The explanation of this greater change which the earlier form of the 
word has undergone, is not far to seek. Words which have been 
introduced into a language at an early period, when as yet writing is 
rare, and books are few or none, when therefore orthography is unfixed, 
or being purely phonetic, cannot properly be said to exist at all, such 
words for a long while live orally on the lips of men, before they are set 
down in writing; and out of this fact it is that we shall for the most part 
find them reshaped and remoulded by the people who have adopted 
them, entirely assimilated to their language in form and termination, so 
as in a little while to be almost or quite indistinguishable from natives. 
On the other hand a most effectual check to this process, a process 
sometimes barbarizing and defacing, however it may be the only one 
which will make the newly brought in entirely homogeneous with the 
old and already existing, is imposed by the existence of a much written 
language and a full formed literature. The foreign word, being once 
adopted into these, can no longer undergo a thorough transformation. 
For the most part the utmost which use and familiarity can do with it 
now, is to cause the gradual dropping of the foreign termination. Yet 
this too is not unimportant; it often goes far to making a home for a 
word, and hindering it from wearing the appearance of a foreigner and 
stranger{26}.

SUPPLIED ENTRIES>
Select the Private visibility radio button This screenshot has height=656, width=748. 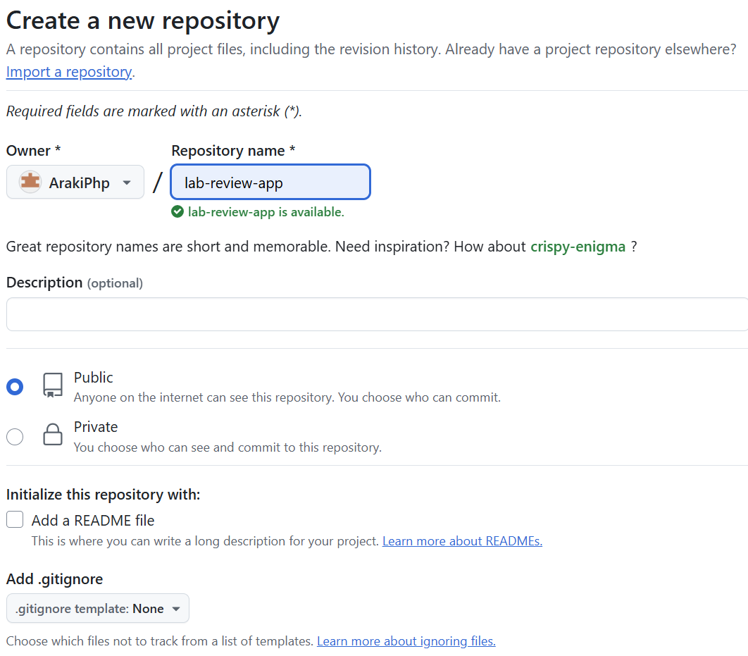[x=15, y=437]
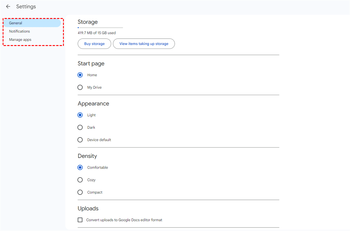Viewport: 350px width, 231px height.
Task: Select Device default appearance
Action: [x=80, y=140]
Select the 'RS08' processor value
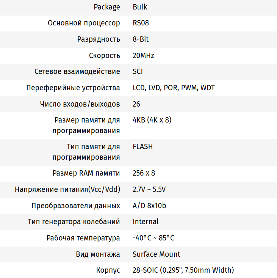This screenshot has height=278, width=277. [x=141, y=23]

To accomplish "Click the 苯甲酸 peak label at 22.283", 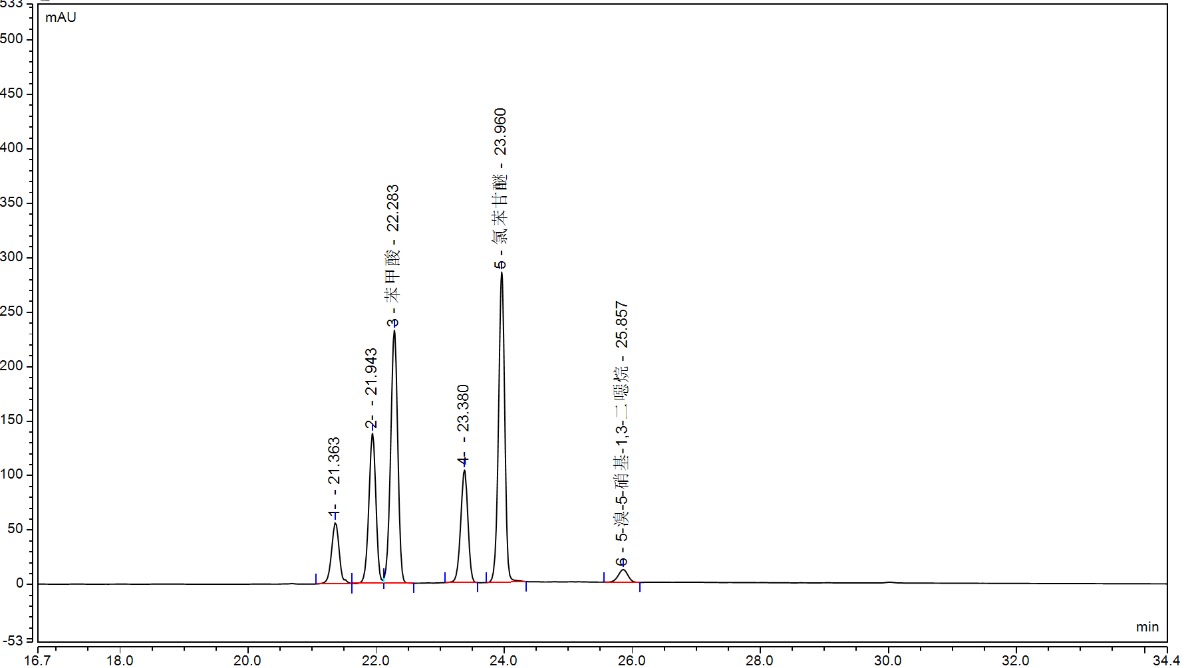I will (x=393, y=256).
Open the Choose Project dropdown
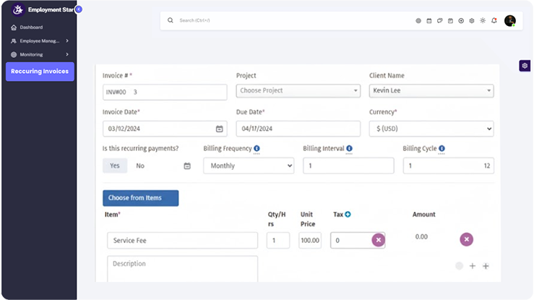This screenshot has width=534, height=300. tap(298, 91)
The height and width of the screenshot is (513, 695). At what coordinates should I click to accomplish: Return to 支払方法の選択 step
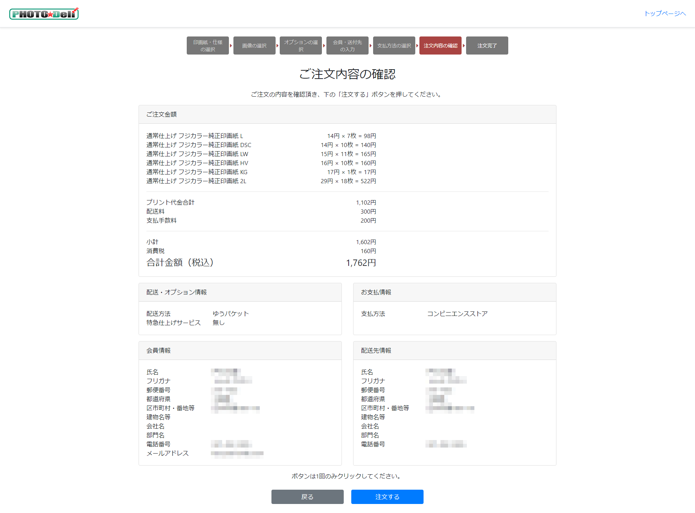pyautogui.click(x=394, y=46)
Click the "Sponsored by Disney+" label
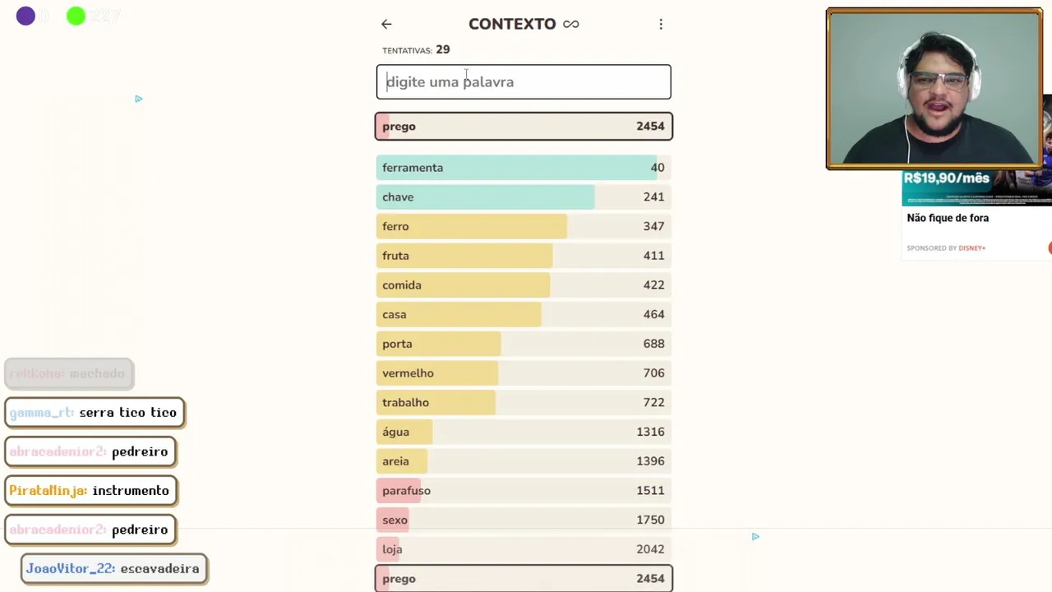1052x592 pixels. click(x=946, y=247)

---

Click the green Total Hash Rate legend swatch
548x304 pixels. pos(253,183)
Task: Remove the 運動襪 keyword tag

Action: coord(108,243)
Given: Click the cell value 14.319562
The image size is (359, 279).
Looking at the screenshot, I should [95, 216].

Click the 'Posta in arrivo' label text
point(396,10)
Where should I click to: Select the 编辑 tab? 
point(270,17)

OBJECTIVE A> Please condense the paragraph of the passage on borrowed words that begins "The explanation of this greater change" into a short list, keeping its main facts.
OBJECTIVE B> Return the lines of the listing between the line holding "Open the Choose Project dropdown" and the line holding "1052x592 pixels. click(x=946, y=247)", inclusive, with the pictures left out.

PROBLEM SOLUTION A>
- Words adopted early, when writing is rare and spelling unfixed or purely phonetic, live orally for a long time before being written down.
- As a result, the adopting people reshape them, fully assimilating them in form and ending until they are almost or quite indistinguishable from native words.
- A much-written language with a full-formed literature strongly checks this process, which can be barbarizing and defacing but is the only way to make new words fully homogeneous with the old.
- Once a foreign word enters such a language, it can no longer be thoroughly transformed.
- Use and familiarity can usually at most cause its foreign ending to be gradually dropped.
- Even this matters: it often goes far toward making a home for the word and keeping it from looking like a foreigner.

PROBLEM SOLUTION B>
Open the Choose Project dropdown
This screenshot has width=534, height=300. tap(298, 91)
The height and width of the screenshot is (513, 695). At what coordinates should I click to accomplish: Return to 支払方法の選択 step
pyautogui.click(x=394, y=46)
Click the "Sponsored by Disney+" label
1052x592 pixels. click(x=946, y=247)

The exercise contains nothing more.